Así pasaron las semanas, los meses y los años de aquella relación inolvidable con Miguel Espinosa, y con su obra, que íbamos leyendo y admirando. Sólo en una ocasión —que nunca se borrará de mi memoria—, me pareció que esa carga de lo humano a la que he venido refiriéndome, se le hacía por un momento insostenible, dejando traslucir algún abismo de su intimidad herida. Fue ya en la época inmediatamente anterior a su muerte, saliendo los dos de la librería de Diego Marín, quizás cuando acababa de publicarse la primera parte de Tríbada. No puedo acordarme ya de cuál era el tema de nuestra conversación. Ese tono de tristeza apacible que había a veces en sus palabras se acentuó, y, sin mirarme, dijo escuetamente: “Pedro, la vida es bufa”. Ya he dicho que nunca me ha abandonado la honda impresión que me causaron esas palabras, dichas por alguien que era maestro en el arte de encontrar el sentido positivo de la vida y del mundo. Porque si decimos que la vida es una tragedia, o un drama, o incluso una comedia, conseguimos darle una forma, y por tanto una significación trascendente. Pero si afirmamos que la existencia es bufa, parece que estamos sujetos al caos de una farsa peor que el más absurdo de los absurdos. Hubo después de sus palabras unos momentos de silencio. Seguimos luego paseando, y Miguel olvidó por completo su frase, volviendo a ser la persona sonriente y llena de fe que siempre aparecía ante nosotros.

La humanidad insistente de Miguel Espinosa no era, pues, simple o fácil, aunque fuese, eso sí, espontánea: era, podríamos decir, una humanidad al borde de sí misma, a punto de transformarse, por su lucidez y su aflicción, en algo perteneciente a un orden superior. Entenderemos esto mejor si bajamos un peldaño en la escala del ser: cuando nos miran los ojos de un pobre perro callejero, vemos que el animal ha concentrado hasta tal punto su ser expresivo, alegre o lastimero, que parece darnos en su mirada una chispa de lo humano que hay en nosotros, excediendo y sobrepasando, por lo tanto, su animalidad. Pues bien, si regresamos a nuestro nivel de conciencia, diríamos que en Miguel, esa perseverancia obstinada de lo humano, ese velar incesante, parecía ofrecer algo que iba más allá de la pura humanidad, algo que no puede ser definido con palabras, que está sin duda en todos nosotros, pero que yo aprendí a ver en su persona, en esa pobreza de solemnidad, desnuda, grata y allegable, que era su mejor tesoro, y que constituye lo imperecedero de su obra escrita.

Y surge entonces la imagen que cierra mi relación con Miguel Espinosa.

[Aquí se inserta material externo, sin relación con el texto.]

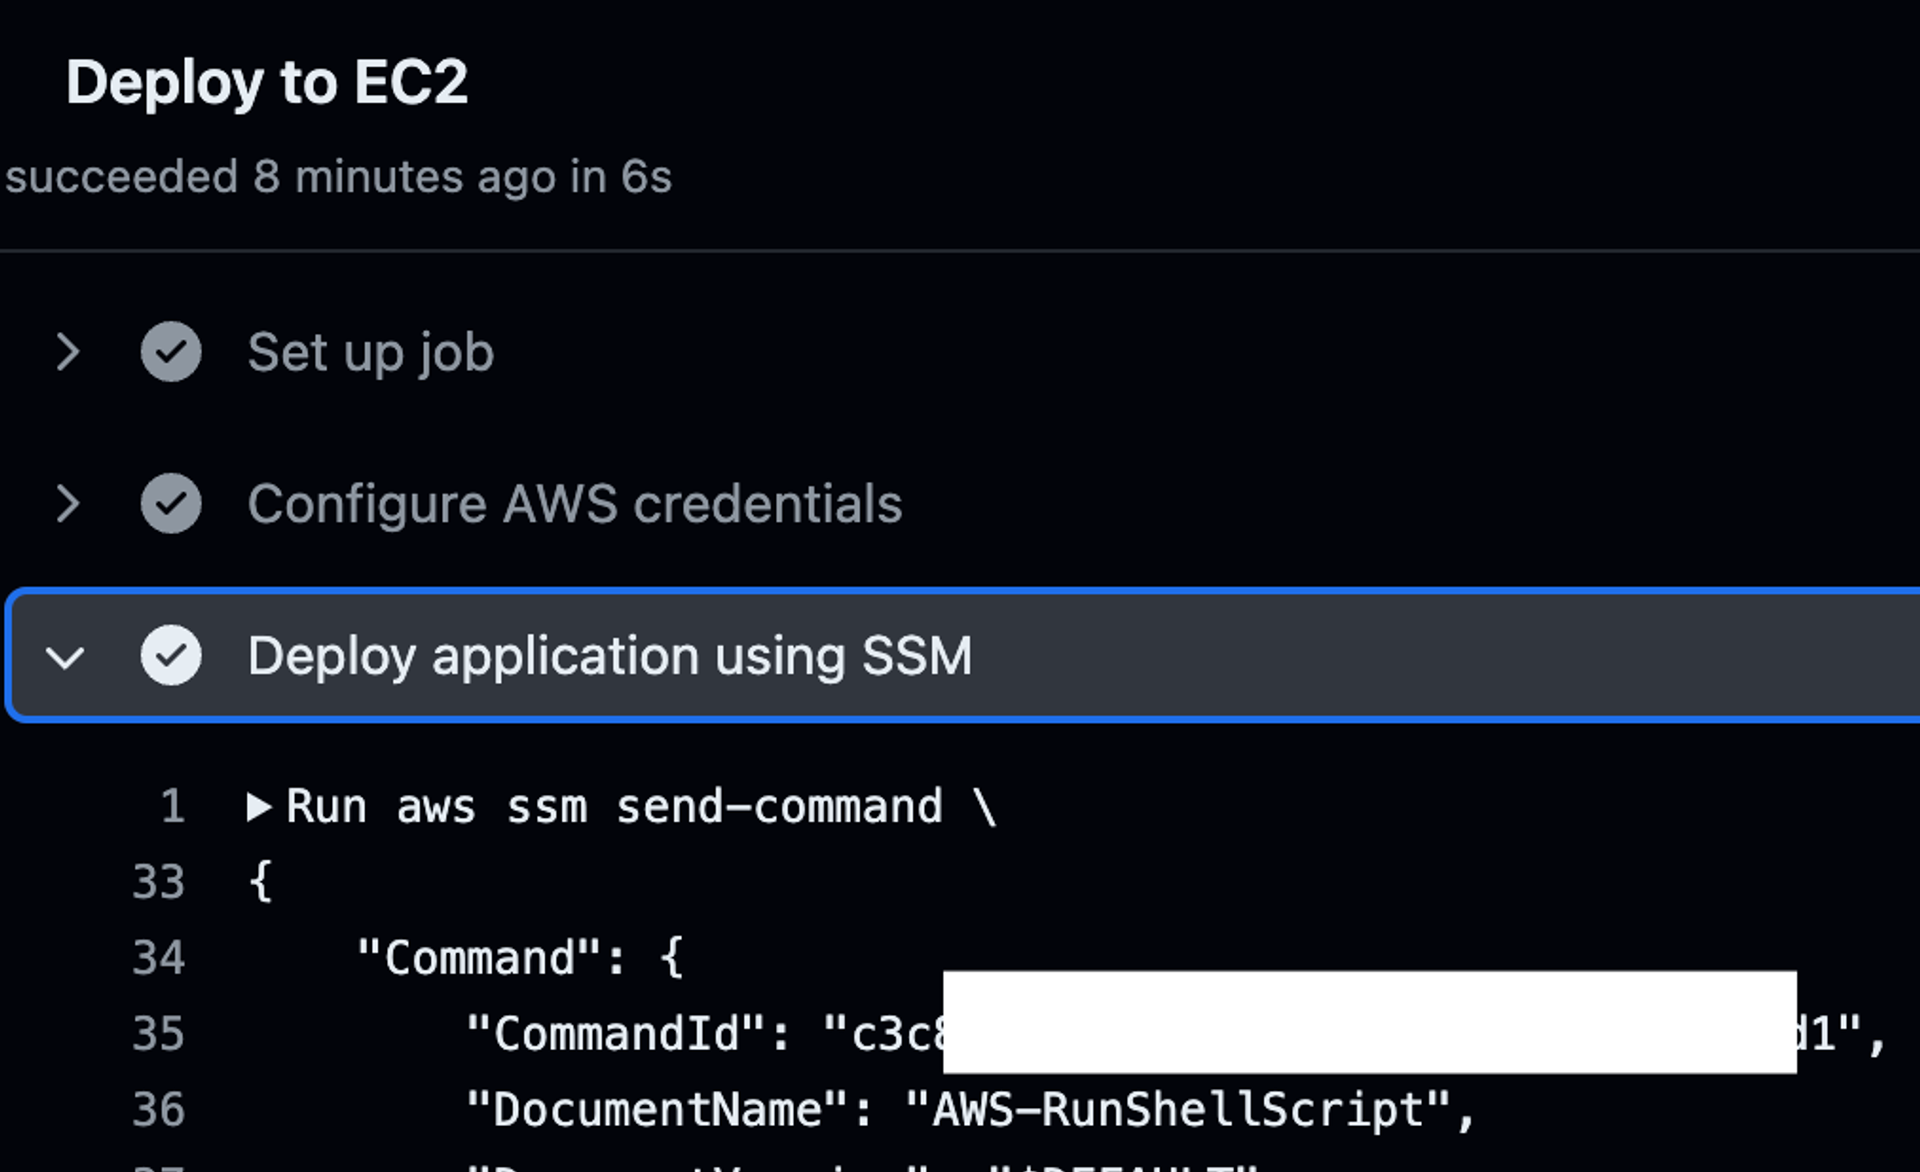Select the Set up job step label
Screen dimensions: 1920x1172
[371, 353]
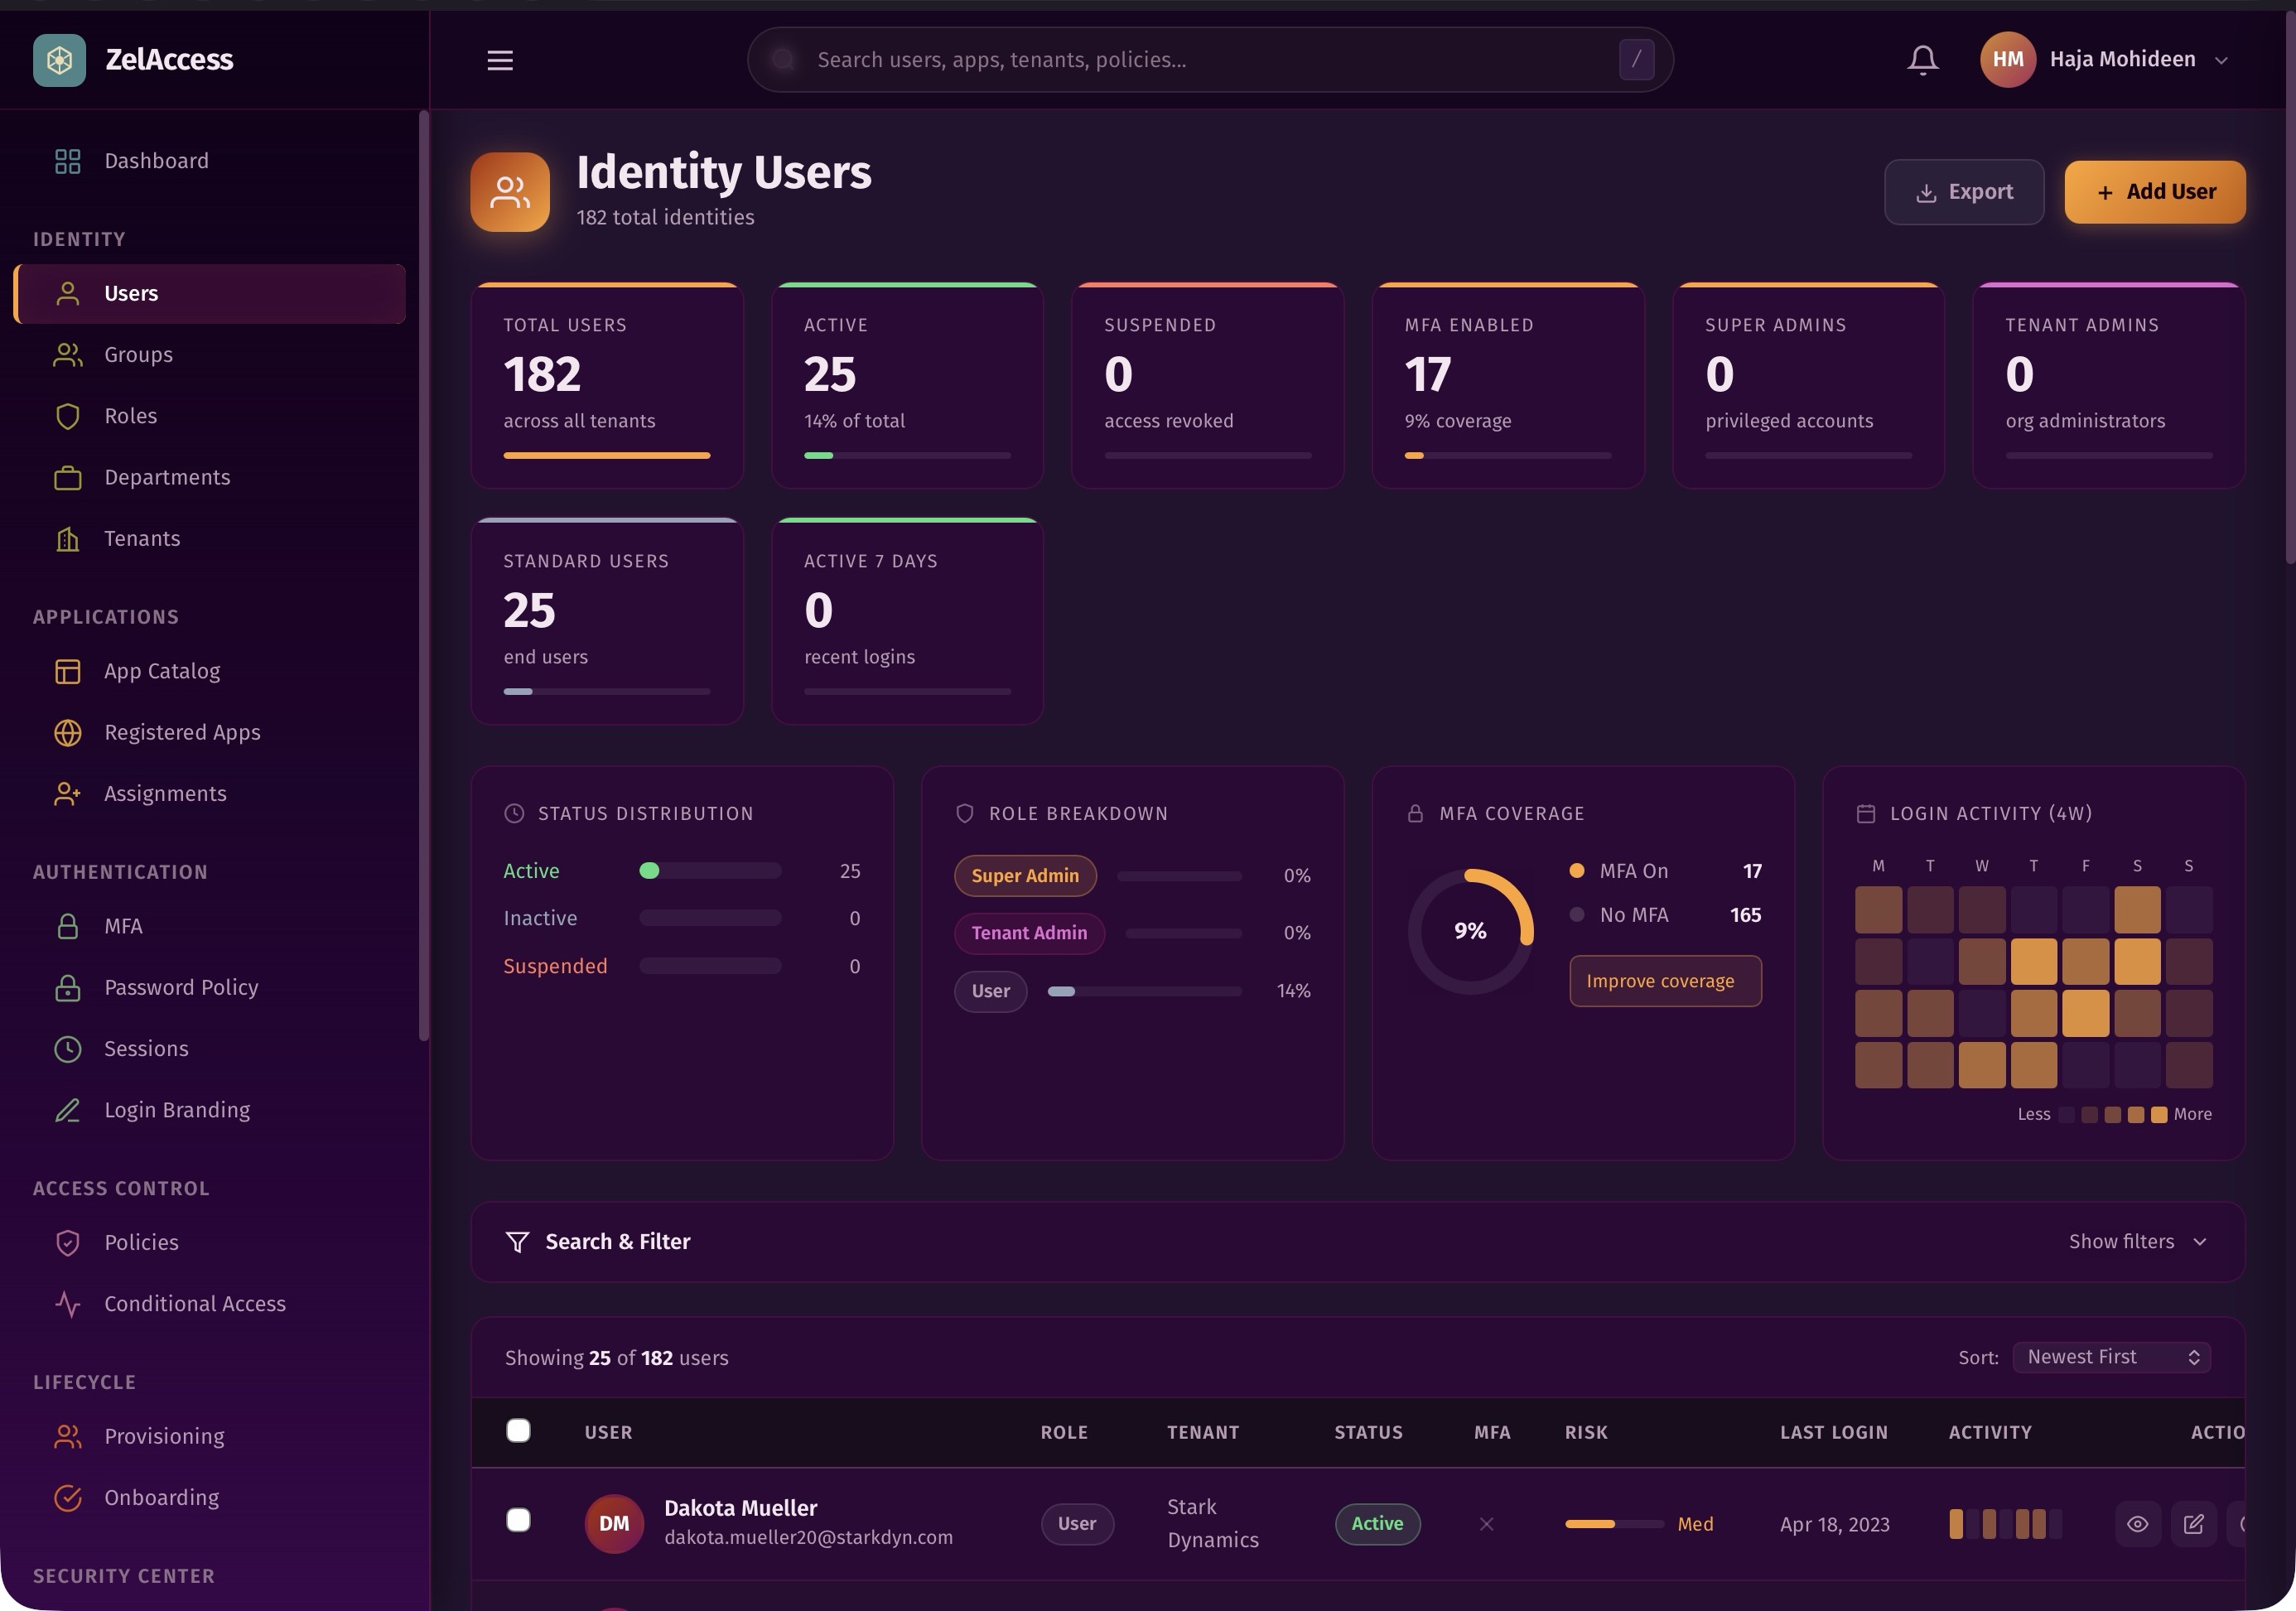Open the Tenants section
The width and height of the screenshot is (2296, 1611).
141,538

Se trata, como dije al principio, de otro café, el llamado William, al final de la calle Trapería. Atardece, y hay ruido de tazas, charlas y risas. De nuevo estamos sentados, en una mesa del salón interior, José López Martí, Eloy Sánchez Rosillo y yo. De pronto aparece ante nosotros Diego Marín, nuestro amigo librero, que, evidentemente nervioso e impresionado por algún hecho que desconocemos, nos pregunta: “¿No sabéis nada?”. No, no sabíamos nada, Y nos dice entonces que Miguel Espinosa ha muerto. Recuerdo nuestras preguntas, nuestro desconcierto lleno de incredulidad. Recuerdo luego cómo abandonamos el café; recuerdo un largo silencio, y el viaje en un taxi, ya de anochecida, hacia un hospital de las afueras de Murcia.

                                                                        * * *

 

Hoy, mientras escribo estas líneas, puedo imaginar una nueva escena, que es real en la medida en que resume otras muchas, más o menos parecidas, a las que he asistido. Estoy en una céntrica librería de esta ciudad, y veo cómo una muchacha, diez años después de la muerte de Miguel Espinosa, hojea una de sus obras, la compra y sale a la calle, hacia una mañana llena de sol, un radiante sol de invierno.